Un jour de juin ensoleillé, il y a des hortensias bleus dans le jardin de cet hôtel où nous avons rendez-vous. Il a choisi l’endroit parce que j’aime tellement ces fleurs-là. Il a ici, un peu plus tard, un dîner d’affaires avec des japonais, des saoudiens, je ne sais plus trop bien. Il doit leur montrer ses maquettes magnifiques, qu’il a entreposées dans une vaste chambre. Nous prenons un apéritif gourmand, amoureux, rieur. Qu’est-ce qu’on riait tous les deux. Au milieu des rires, soudain il s’arrête. Net. Des larmes brusques dans ses yeux. Et sa voix altérée d’émotion pour me dire les plus beaux mots d’amour qu’il m’ait jamais dit. Et pourtant, je n’en avais pas manqué, avec lui, d’amour et de mots, depuis 5 ans…

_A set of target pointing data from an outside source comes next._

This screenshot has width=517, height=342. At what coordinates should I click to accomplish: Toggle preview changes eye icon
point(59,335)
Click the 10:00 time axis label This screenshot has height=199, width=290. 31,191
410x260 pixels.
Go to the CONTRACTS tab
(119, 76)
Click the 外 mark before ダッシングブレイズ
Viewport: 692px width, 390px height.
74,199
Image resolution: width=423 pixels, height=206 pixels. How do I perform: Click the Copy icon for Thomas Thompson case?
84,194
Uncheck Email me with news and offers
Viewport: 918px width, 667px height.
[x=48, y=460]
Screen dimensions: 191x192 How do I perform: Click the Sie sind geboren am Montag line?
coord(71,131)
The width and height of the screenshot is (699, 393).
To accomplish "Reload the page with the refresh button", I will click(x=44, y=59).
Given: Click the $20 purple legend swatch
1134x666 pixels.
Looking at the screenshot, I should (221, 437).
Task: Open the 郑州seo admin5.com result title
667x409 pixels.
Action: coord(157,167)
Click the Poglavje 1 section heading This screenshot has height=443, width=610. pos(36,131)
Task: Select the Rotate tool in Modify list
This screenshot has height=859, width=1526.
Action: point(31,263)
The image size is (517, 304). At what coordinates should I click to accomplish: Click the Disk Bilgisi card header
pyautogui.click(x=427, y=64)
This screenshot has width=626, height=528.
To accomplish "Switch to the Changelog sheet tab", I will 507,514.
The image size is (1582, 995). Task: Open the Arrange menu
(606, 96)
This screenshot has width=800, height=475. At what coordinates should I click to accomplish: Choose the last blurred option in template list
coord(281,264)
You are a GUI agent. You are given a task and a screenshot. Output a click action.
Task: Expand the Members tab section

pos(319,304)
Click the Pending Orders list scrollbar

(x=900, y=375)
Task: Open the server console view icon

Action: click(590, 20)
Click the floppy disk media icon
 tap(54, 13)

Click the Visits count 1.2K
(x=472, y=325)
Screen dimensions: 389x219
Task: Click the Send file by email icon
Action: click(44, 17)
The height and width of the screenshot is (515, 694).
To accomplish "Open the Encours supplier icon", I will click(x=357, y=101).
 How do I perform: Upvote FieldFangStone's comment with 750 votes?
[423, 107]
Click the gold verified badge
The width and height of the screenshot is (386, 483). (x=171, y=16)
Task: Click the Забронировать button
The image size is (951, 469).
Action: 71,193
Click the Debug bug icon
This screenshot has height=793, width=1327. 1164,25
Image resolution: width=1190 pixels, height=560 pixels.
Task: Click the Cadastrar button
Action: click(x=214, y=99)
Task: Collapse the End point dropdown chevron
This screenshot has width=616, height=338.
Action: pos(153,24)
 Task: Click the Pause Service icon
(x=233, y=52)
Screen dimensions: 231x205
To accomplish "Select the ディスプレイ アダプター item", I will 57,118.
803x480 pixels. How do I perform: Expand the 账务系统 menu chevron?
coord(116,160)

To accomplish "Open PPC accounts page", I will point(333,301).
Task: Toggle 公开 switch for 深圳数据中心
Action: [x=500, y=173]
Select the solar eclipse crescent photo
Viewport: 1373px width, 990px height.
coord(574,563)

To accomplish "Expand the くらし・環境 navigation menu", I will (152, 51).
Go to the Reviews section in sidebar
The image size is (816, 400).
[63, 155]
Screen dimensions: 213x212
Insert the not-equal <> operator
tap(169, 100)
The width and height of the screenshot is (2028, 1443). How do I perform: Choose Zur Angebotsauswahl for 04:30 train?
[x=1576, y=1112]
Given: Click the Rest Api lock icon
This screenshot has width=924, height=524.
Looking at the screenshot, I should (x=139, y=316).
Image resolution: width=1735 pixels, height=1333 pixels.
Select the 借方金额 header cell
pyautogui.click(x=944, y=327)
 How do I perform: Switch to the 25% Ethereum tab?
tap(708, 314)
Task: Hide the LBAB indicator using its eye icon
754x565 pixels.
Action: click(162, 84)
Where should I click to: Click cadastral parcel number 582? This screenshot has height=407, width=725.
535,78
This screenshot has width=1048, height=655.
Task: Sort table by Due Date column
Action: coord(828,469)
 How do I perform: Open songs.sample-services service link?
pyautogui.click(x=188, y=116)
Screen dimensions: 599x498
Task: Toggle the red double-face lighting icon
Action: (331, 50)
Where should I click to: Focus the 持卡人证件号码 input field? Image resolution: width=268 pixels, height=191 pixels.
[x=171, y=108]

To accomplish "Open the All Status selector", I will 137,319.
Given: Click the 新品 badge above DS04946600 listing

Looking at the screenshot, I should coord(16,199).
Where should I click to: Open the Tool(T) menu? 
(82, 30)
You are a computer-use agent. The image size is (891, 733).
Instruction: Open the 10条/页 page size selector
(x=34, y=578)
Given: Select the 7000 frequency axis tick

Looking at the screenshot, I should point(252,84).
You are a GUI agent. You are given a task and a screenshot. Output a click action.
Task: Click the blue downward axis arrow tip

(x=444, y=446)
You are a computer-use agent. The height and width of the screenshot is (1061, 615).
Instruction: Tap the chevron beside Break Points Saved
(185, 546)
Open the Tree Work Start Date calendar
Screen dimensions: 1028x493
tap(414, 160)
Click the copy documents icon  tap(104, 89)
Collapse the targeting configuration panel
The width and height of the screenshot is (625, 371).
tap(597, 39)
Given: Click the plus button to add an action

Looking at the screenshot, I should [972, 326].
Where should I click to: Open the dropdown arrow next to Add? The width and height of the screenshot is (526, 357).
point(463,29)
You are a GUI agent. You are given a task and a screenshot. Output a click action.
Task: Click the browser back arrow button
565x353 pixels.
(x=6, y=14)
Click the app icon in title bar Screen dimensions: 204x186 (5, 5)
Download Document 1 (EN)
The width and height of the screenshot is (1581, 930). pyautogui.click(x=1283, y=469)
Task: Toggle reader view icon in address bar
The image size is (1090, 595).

Est-ce que les gens qui vont mourir le savent parfois, avant ? Est-ce qu’ils ressentent, dans les jours qui précèdent, l’urgence de dire des choses importantes ? Ce soir-là, avait-il connu cet éclair-là ? Je me suis souvent posé la question, après. Je me suis même demandée parfois dans les heures noires s’il avait eu envie de mourir et s’en excusait avant de partir.
J’ai pris sa main, l’ai embrassée. Nous n’avons rien dit de plus ce soir-là, avons vécu intensément le temps qui nous restait avant que ses saoudiens-japonais n’arrivent. Je les ai croisés en repartant, il m’a salué cérémonieusement devant eux, comme si j’étais une cliente concurrente, son oeil rieur retrouvé. M’a appelée fort tard, j’aimais quand il me réveillait de sa voix tendre.
Le lendemain, il m’a enlevée au bureau pour un déjeuner bref avant d’attraper son avion. Notre dernier baiser c’était à l’angle du Boulevard Montparnasse et de la rue de l’Arrivée quand il m’y a redéposée. Je repasse toujours par là avec un drôle de frisson, malgré les années. Quelques jours après il y avait ce coup de fil de malheur.
J’ai gardé les yeux secs. Trois mois je crois. Avant de comprendre qu’il était bel et bien parti, que non, il n’allait pas repasser la porte par laquelle je le guettais encore, jour après jour. Que non, le téléphone n’allait pas sonner de nouveau dans mon sommeil avec sa voix au bout. J’attendais tellement cela que j’en aurais à peine été surprise, je crois.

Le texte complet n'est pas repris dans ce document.